*PROBLEMS AND TASKS*:
1: In the article about sustainability teams and green building fatigue, which company had cut its sustainability team by more than half?
2: Extend the article about sustainability teams and green building fatigue, picking up after its final sentence.

*DOCUMENT SEGMENT*:
On the fatigue factor as a good sign, market failures and counter cyclical smarts
23 May 2013 — After the tough news last week that Stockland had cut its sustainability team by more than half, we took a look at how other companies and sectors in the market are faring.
Not everyone is shedding staff in their sustainability teams, and not everyone is “fatigued” by green buildings and the word sustainability, as one of our readers put it.
“Change the word if you like, call it Green Frog,” Sustainability at Work director Tania Crosbie said. “To me it shows people need a gimmick and fad to plug into. Sustainability is hard work and long term. And people are still arguing about it.”
Crosbie said she and fellow director Melissa Houghton have plenty of work from corporates keen to embed sustainability within their staff culture.
“Companies have done their retrofits and their lighting upgrade and now they’ve got a few years of reporting under their belt they’re starting to look at their staff.”
Some say they’ve got all that sorted but the moment they take their eyes off, people go back to old habits, Crosbie says.

*SOURCE MATERIAL*:
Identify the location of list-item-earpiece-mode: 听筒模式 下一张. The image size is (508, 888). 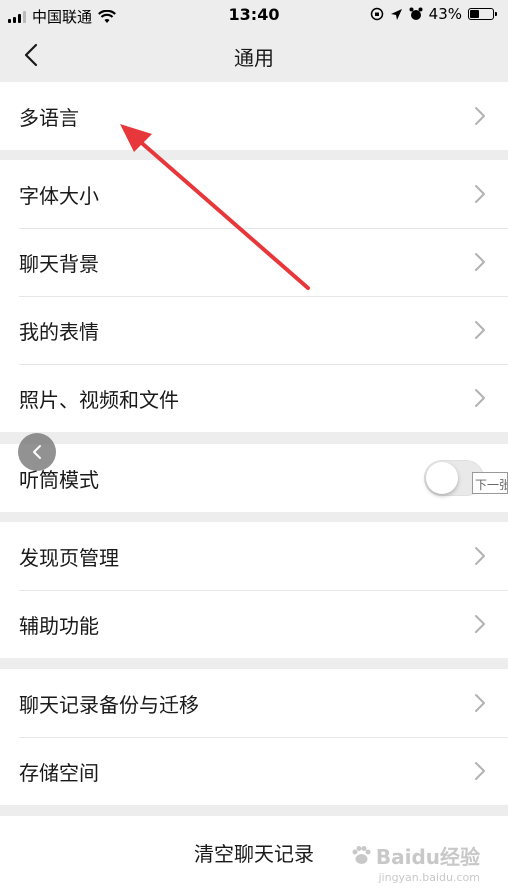
(254, 478). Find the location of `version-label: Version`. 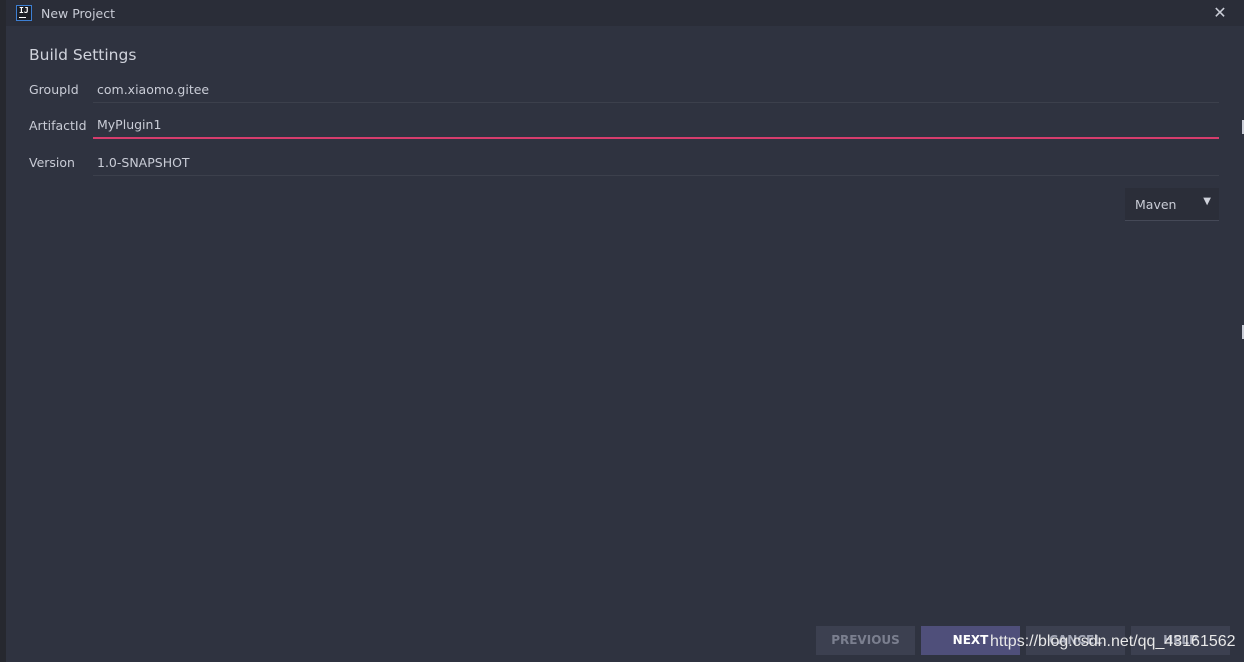

version-label: Version is located at coordinates (52, 162).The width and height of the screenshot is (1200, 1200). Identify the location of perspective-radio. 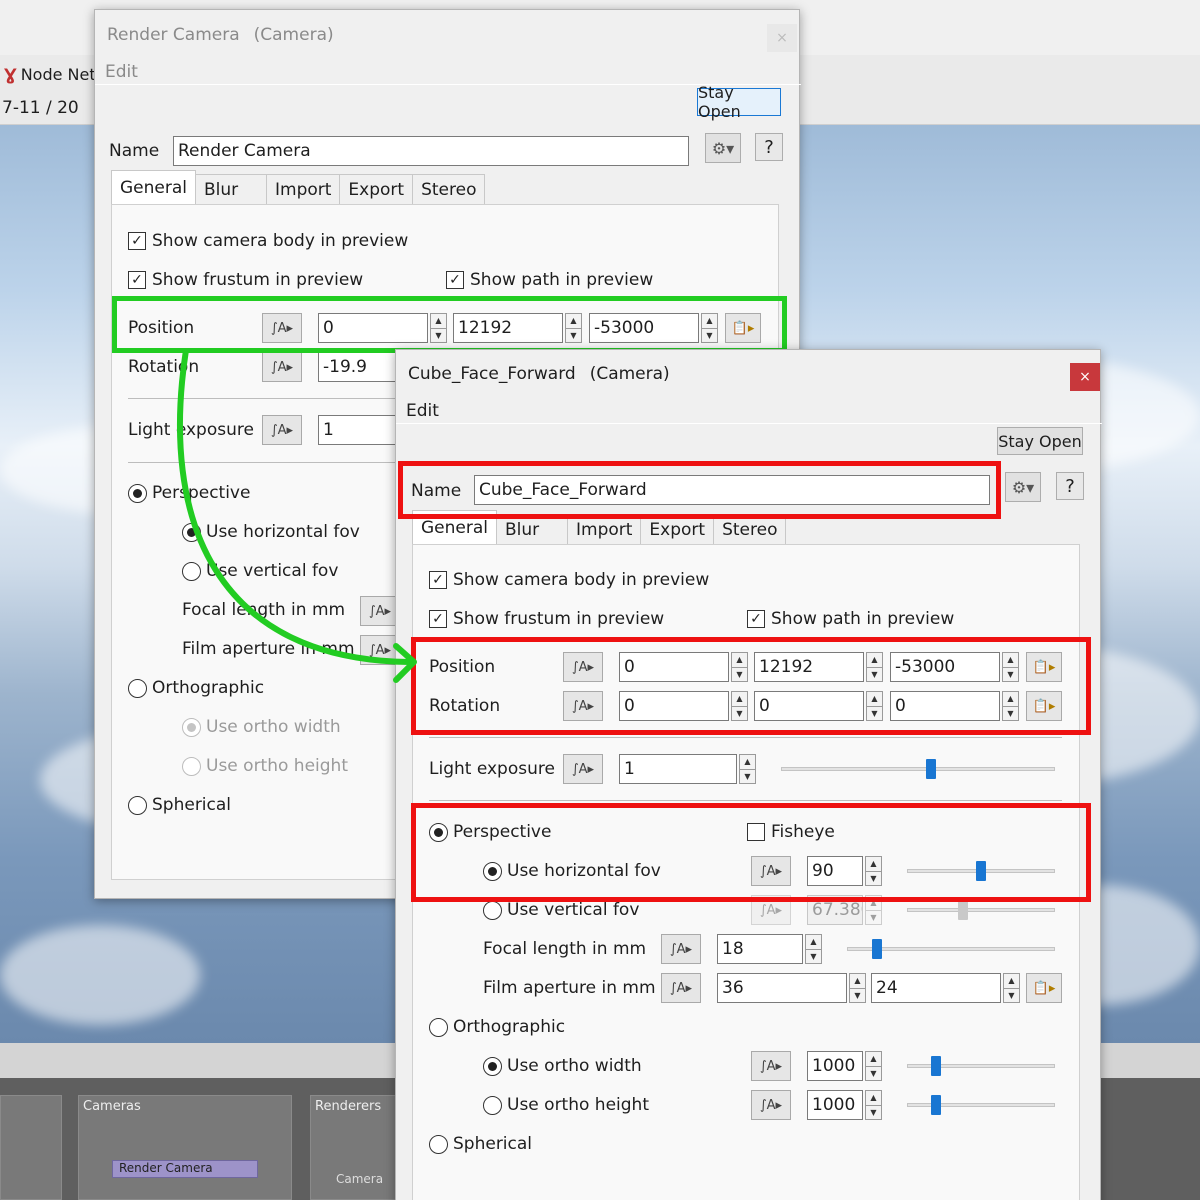
(138, 494).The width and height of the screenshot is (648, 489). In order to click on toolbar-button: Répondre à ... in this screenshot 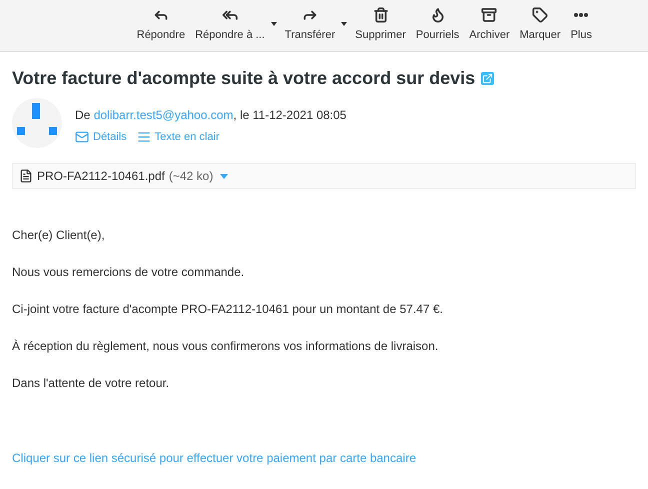, I will do `click(235, 26)`.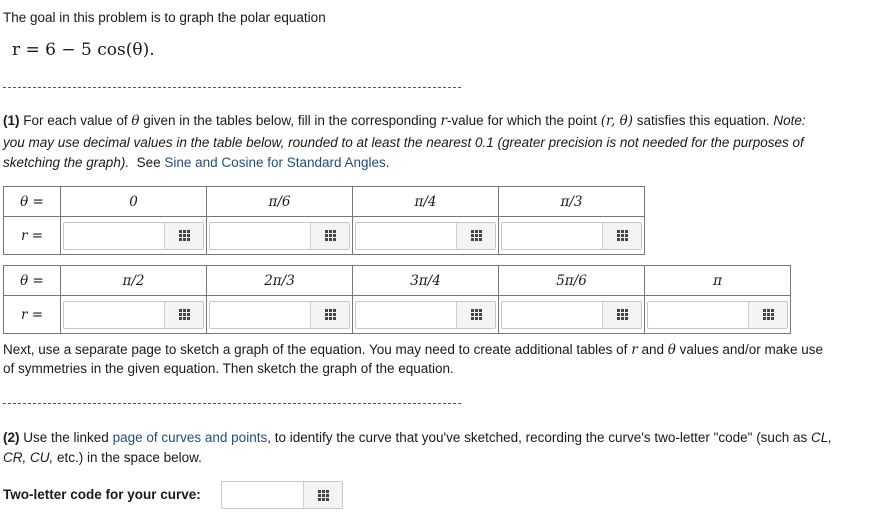  What do you see at coordinates (148, 162) in the screenshot?
I see `see-text: See` at bounding box center [148, 162].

*RESULTS*:
1: Stockland

2:
Another area that will stay strong is the energy efficiency retrofit market for existing buildings, says NDY’s sustainability leader Chris Nunn. Thank the mandatory NABERS energy rating for larger offices for that, he says.
“The legislative drivers will continue to operate, particularly in existing buildings,” Nunn says.
Of course there are no such mandatory drivers for new buildings.
Recruiter Matthew Belleghem, principal consultant at envirosearch, says that in the new build sectors the pushback on green buildings, green ratings and sustainability staff is precisely because there’s no legislative requirement for minimum performance.
“Too much carrot, no stick,” he says.
Hmmm, the trouble with market drivers.
Belleghem says that another area that will need to keep strong on sustainability is the contractor market. And placing these teams in the marketing department won’t work.
“The Leightons, the John Hollands, Abigroups or Thiess… they can’t afford to. They’re moving dirt around at major projects and they still have strong environmental credentials that can’t be devolved to a marketing function.
“It’s not just about marketing. It has to be about substance,” Belleghem says.
“We saw [the downplay of sustainability] in the manufacturing sector – what was more substantive was moved into the comms area. It was about maintaining the façade, the appearance, and getting the outward value but do you get the same inward value with the team?”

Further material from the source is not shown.